Invité de Face à BFM, Éric Zemmour a mis fin au suspense le 17 septembre en affirmant qu’il briguera l’Élysée au printemps prochain. « Je suis candidat à la présidence de la République, je serai candidat à l’élection présidentielle », a-t-il lancé, un peu pris au dépourvu.
Son entourage a ensuite précisé qu’il ne s’agissait pas encore d’une annonce officielle.
Une entrée en campagne et un discours durci
Selon ses proches, la déclaration formelle de candidature devrait intervenir dès octobre. L’ancien journaliste de 68 ans, arrivé quatrième en 2022 avec 7,07 % des voix, a dissipé les doutes sur une éventuelle candidature de l’eurodéputée Sarah Knafo.
« Nous ferons campagne ensemble », a-t-il assuré.
Sur le plateau, il a déroulé les contours de son programme, centré sur la « remigration ». Il a appelé à expulser « tous les étrangers qui sont dans les prisons françaises », les délinquants étrangers, les clandestins, ainsi que les chômeurs de longue durée, même en situation régulière, au-delà d’un an de chômage. « Il y a un article du code des étrangers qui date, je pense, de 1945, et qui dit que tout étranger qui pèse sur les finances publiques doit être expulsé », a-t-il affirmé.
Il a également vanté les progrès de l’intelligence artificielle, évoquant le remplacement de la main-d’œuvre immigrée par des robots, notamment dans les Ehpad, à l’image de ce qui se fait en Chine ou au Japon.

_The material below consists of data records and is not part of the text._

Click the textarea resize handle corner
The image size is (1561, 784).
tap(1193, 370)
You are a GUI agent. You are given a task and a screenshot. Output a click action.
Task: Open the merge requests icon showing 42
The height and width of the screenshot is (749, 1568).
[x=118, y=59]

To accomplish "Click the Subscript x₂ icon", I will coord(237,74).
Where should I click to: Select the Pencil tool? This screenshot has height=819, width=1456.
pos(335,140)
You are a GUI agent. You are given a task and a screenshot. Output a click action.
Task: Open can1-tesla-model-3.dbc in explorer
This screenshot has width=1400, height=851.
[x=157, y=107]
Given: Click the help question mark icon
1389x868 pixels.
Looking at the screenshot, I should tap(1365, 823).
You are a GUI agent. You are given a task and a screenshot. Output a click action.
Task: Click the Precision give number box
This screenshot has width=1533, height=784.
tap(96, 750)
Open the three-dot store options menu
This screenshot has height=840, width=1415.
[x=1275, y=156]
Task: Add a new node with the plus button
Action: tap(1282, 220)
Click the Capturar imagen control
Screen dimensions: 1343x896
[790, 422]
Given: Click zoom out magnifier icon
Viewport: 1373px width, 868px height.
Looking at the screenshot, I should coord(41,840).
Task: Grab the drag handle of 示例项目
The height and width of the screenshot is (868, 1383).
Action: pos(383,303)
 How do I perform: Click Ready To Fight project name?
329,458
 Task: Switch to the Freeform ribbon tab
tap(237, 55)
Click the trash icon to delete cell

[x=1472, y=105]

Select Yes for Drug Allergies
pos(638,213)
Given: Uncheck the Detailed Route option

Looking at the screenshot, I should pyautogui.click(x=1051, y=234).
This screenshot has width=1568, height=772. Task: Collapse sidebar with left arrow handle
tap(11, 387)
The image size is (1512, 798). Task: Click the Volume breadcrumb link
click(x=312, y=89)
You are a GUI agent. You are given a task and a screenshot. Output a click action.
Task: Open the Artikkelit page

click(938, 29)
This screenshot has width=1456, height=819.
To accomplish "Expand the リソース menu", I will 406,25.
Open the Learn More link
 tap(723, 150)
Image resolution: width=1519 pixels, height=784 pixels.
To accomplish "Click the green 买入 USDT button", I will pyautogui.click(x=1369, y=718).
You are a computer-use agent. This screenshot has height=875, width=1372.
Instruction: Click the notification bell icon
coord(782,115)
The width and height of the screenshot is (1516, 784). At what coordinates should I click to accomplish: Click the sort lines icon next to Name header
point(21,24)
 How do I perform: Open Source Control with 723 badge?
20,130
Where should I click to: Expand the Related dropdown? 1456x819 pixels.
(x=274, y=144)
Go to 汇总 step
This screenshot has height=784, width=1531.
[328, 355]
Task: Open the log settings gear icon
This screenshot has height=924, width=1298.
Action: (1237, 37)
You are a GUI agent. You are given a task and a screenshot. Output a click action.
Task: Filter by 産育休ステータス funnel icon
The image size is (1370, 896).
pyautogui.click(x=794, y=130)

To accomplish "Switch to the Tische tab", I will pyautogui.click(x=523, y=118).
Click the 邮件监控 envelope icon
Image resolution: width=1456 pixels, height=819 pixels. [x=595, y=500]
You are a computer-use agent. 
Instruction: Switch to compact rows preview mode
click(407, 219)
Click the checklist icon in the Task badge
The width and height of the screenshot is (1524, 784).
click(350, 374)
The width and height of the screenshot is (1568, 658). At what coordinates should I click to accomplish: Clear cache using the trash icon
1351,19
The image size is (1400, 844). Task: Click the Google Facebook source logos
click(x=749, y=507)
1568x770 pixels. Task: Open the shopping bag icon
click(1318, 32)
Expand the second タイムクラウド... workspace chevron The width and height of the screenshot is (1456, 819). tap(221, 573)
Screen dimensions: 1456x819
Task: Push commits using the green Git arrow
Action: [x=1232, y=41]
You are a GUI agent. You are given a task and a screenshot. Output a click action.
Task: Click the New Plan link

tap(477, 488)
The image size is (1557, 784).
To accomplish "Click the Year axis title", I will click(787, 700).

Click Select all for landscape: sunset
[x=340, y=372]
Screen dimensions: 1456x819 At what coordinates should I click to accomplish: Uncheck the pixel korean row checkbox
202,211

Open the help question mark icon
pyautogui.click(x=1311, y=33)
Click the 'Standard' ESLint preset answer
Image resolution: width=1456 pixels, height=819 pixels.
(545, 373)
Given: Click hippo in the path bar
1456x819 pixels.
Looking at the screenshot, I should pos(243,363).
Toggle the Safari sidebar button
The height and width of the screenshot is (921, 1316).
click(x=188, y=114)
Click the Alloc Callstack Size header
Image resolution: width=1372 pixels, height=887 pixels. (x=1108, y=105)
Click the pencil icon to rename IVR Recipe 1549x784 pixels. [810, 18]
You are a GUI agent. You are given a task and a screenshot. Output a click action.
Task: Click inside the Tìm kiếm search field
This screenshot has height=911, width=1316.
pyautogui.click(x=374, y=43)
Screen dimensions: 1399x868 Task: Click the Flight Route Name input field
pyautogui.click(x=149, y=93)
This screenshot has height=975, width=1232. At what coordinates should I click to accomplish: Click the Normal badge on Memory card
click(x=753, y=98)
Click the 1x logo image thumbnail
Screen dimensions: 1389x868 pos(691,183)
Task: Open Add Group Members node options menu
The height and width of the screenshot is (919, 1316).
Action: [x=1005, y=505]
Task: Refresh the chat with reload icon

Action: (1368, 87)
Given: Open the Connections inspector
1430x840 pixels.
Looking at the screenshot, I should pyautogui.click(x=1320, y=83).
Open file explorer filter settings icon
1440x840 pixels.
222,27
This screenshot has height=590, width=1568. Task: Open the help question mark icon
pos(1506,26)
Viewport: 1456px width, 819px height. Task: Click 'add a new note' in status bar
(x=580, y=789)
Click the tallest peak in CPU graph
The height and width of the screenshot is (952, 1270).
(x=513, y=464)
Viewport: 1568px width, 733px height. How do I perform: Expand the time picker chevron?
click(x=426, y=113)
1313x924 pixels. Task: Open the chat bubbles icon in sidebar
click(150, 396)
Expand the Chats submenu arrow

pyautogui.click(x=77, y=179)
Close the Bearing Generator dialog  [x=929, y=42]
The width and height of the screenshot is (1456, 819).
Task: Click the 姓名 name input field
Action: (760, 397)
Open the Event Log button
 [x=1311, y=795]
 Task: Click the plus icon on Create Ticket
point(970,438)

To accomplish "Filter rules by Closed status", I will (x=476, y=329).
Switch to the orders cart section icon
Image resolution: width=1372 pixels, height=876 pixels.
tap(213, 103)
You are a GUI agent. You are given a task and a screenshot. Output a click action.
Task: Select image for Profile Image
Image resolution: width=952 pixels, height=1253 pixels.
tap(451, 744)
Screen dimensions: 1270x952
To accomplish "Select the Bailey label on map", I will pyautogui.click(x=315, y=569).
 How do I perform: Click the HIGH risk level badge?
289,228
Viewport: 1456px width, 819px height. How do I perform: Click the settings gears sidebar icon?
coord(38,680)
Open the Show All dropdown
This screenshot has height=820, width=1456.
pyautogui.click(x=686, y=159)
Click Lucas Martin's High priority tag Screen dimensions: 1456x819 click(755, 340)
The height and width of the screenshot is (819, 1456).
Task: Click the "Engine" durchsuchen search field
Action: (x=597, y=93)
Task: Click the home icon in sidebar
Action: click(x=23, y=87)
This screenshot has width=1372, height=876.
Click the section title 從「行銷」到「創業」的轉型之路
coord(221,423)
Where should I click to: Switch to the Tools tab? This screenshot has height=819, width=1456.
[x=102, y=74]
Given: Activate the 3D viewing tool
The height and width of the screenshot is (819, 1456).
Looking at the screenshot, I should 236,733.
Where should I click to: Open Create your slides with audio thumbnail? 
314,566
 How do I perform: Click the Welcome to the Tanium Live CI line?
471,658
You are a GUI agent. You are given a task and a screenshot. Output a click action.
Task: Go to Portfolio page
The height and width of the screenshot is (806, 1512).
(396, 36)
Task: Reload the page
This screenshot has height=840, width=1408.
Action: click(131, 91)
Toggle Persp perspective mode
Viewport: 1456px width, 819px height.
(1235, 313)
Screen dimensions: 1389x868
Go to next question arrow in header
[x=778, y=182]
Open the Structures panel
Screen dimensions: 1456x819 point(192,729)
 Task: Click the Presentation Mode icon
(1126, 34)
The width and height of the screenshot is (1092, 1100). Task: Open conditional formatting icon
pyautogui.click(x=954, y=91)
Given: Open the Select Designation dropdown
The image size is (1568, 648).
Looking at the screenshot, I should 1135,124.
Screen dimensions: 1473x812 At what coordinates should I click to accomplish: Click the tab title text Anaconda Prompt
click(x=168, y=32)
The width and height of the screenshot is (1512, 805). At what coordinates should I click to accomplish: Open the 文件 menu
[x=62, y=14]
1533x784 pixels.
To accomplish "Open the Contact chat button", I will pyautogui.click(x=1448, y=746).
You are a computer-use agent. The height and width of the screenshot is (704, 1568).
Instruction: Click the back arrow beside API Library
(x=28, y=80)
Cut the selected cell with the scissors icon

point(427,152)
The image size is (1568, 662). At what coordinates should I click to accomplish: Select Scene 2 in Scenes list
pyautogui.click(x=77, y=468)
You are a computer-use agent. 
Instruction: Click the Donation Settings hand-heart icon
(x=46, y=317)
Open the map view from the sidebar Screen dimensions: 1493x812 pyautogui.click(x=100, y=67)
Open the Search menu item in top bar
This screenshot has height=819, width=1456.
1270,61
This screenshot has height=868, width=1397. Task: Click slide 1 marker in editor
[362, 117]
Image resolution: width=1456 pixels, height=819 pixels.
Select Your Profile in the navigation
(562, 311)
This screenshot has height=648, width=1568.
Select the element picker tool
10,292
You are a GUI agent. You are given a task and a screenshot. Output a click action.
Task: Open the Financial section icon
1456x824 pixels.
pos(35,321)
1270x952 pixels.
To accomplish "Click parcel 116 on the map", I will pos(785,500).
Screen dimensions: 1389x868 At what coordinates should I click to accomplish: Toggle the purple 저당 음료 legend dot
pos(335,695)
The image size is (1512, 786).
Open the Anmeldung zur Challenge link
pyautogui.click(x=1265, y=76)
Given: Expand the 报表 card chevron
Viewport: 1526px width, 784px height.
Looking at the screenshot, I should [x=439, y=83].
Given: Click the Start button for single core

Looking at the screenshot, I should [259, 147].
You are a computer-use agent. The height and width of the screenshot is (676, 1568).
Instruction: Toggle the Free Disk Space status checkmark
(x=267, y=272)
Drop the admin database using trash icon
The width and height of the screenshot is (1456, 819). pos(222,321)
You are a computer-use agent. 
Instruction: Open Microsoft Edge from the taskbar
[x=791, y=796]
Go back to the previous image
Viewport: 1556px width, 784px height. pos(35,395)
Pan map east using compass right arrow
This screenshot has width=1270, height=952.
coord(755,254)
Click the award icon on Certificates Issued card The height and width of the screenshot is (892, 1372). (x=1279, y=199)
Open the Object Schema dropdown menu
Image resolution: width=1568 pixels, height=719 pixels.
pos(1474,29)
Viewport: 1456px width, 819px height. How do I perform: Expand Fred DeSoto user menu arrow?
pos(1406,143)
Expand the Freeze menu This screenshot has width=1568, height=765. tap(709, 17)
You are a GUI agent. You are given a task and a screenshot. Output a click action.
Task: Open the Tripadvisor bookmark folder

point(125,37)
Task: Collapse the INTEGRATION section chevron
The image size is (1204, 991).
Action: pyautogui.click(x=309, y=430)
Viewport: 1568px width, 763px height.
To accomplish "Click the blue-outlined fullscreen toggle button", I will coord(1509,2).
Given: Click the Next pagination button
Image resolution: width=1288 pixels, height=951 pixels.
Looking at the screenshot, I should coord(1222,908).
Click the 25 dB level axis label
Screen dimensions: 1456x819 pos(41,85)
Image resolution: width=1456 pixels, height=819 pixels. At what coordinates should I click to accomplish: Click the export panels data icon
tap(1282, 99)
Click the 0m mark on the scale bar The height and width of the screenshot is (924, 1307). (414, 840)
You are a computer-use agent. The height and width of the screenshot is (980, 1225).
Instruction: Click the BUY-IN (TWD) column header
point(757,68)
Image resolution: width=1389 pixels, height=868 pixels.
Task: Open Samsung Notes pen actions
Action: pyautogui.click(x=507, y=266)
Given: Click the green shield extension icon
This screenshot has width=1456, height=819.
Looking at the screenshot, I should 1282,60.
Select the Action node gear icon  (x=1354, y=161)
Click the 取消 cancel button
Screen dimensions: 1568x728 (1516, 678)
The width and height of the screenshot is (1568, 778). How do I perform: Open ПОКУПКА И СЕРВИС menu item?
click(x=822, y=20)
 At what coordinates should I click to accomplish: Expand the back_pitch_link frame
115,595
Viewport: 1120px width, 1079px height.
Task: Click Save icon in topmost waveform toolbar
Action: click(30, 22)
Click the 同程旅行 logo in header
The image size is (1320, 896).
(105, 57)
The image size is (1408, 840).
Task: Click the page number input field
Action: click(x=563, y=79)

En ancrant une nouvelle fois sa campagne à droite sur un sujet aussi important que l’immigration pour les Français, Éric Zemmour entend récupérer des voix du côté du Rassemblement national tout en développant un discours économique plus rassurant pour les milieux d’affaires en espérant un probable retrait du candidat LR Bruno Retailleau à qui il avait proposé une primaire à droite.